Definition - What does Flush Valve mean?
A flush valve is a self-closing valve designed to release a large volume of water when activated. This mechanism is often used to flush a toilet or urinal.
The valve and associated hardware are located within the toilet tank or in the body of the urinal. Most toilets have a lever or push-button activator to operate the flush valve.
Worn flush valves cause toilets to leak water, creating noise and waste. Corrosion erodes flush valves over time, opening the seal between the tank and toilet bowl, allowing water to escape from the tank continuously.
Corrosionpedia explains Flush Valve
The flush valve provides a means to open the water supply line to a fixture, permitting a preset volume of water to pass through it to cleanse the fixture with each flush.
The principle parts of a flush valve are:
- Trip lever (handle)
- Lift rod or chain connecting trip lever to tank-ball or flapper
- Tank-ball or flapper (stopper)
- Flush valve seat (hole in bottom of tank)
- Overflow pipe (vertical pipe in center of tank)

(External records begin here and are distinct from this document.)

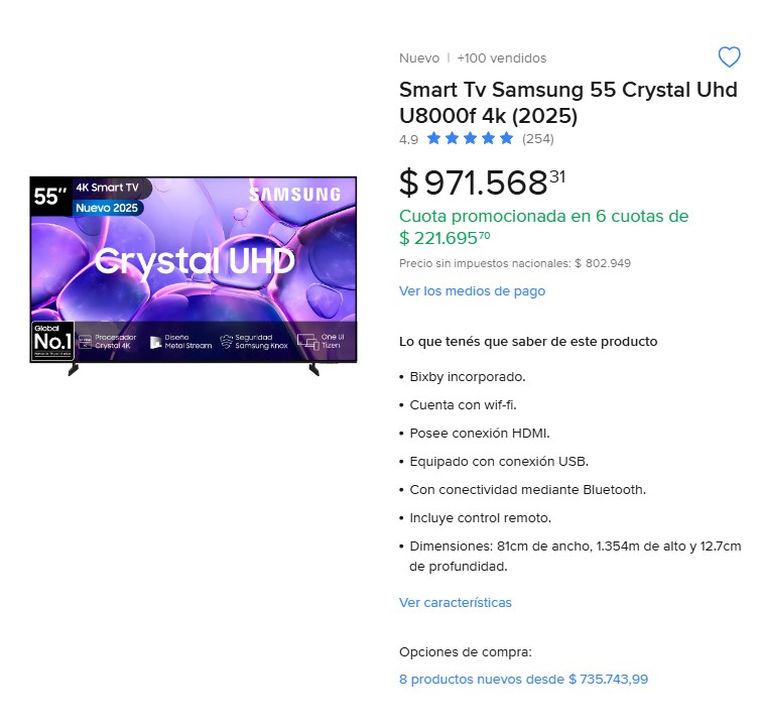Click the Samsung logo on TV image
Screen dimensions: 760x727
295,195
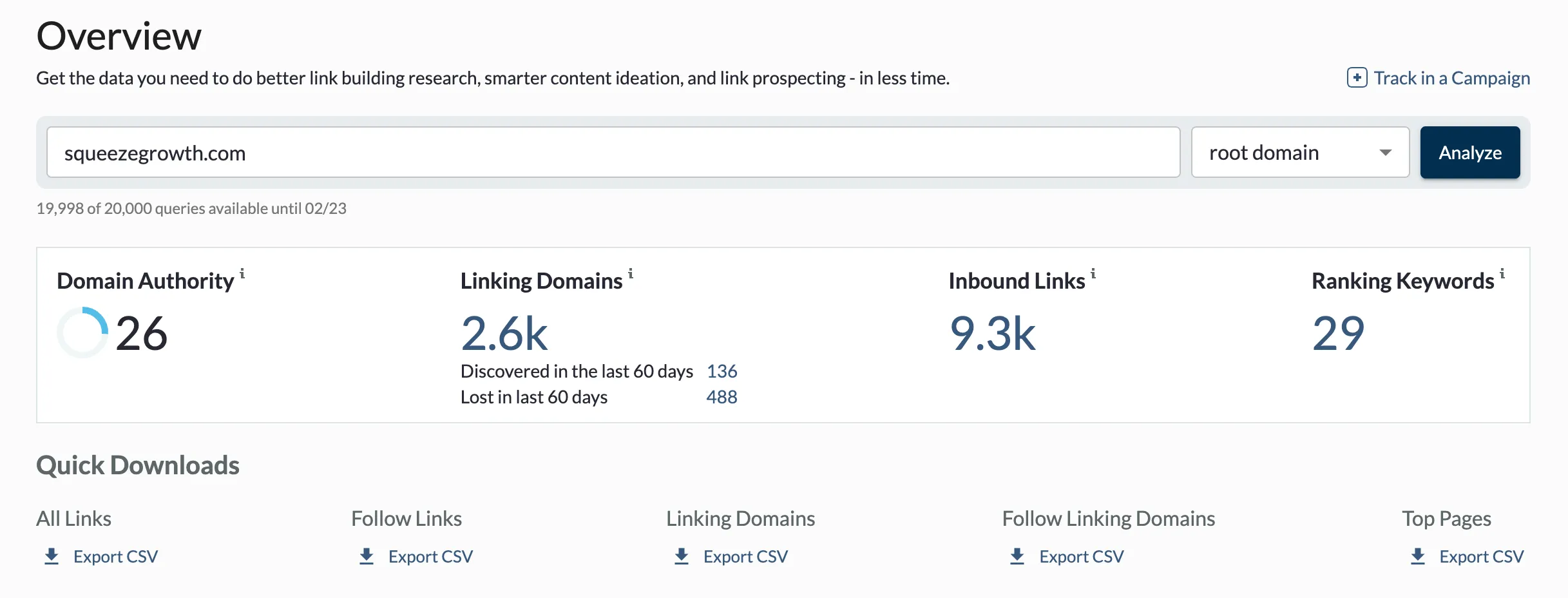This screenshot has height=598, width=1568.
Task: Open the 9.3k Inbound Links value
Action: (x=993, y=334)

Flush valve leaks are caused by:
- Worn out or defective tank-ball, flapper, seal or disk
- Damaged flush valve seat
- Split or hole in the overflow pipe
- Damaged gasket under the flush valve
- Wrong type of flapper being used
- Chain or strap is too long and gets stuck under the flapper or ball
- Piece of foreign material stuck under the flapper or ball
- Flush valve seat corrosion or chipping, causing the flapper to not seal correctly
Many modern commercial toilets use a flushometer instead of a standard flush valve. Because flush valves rely on pressure and flow, they can reset faster than gravity tanks.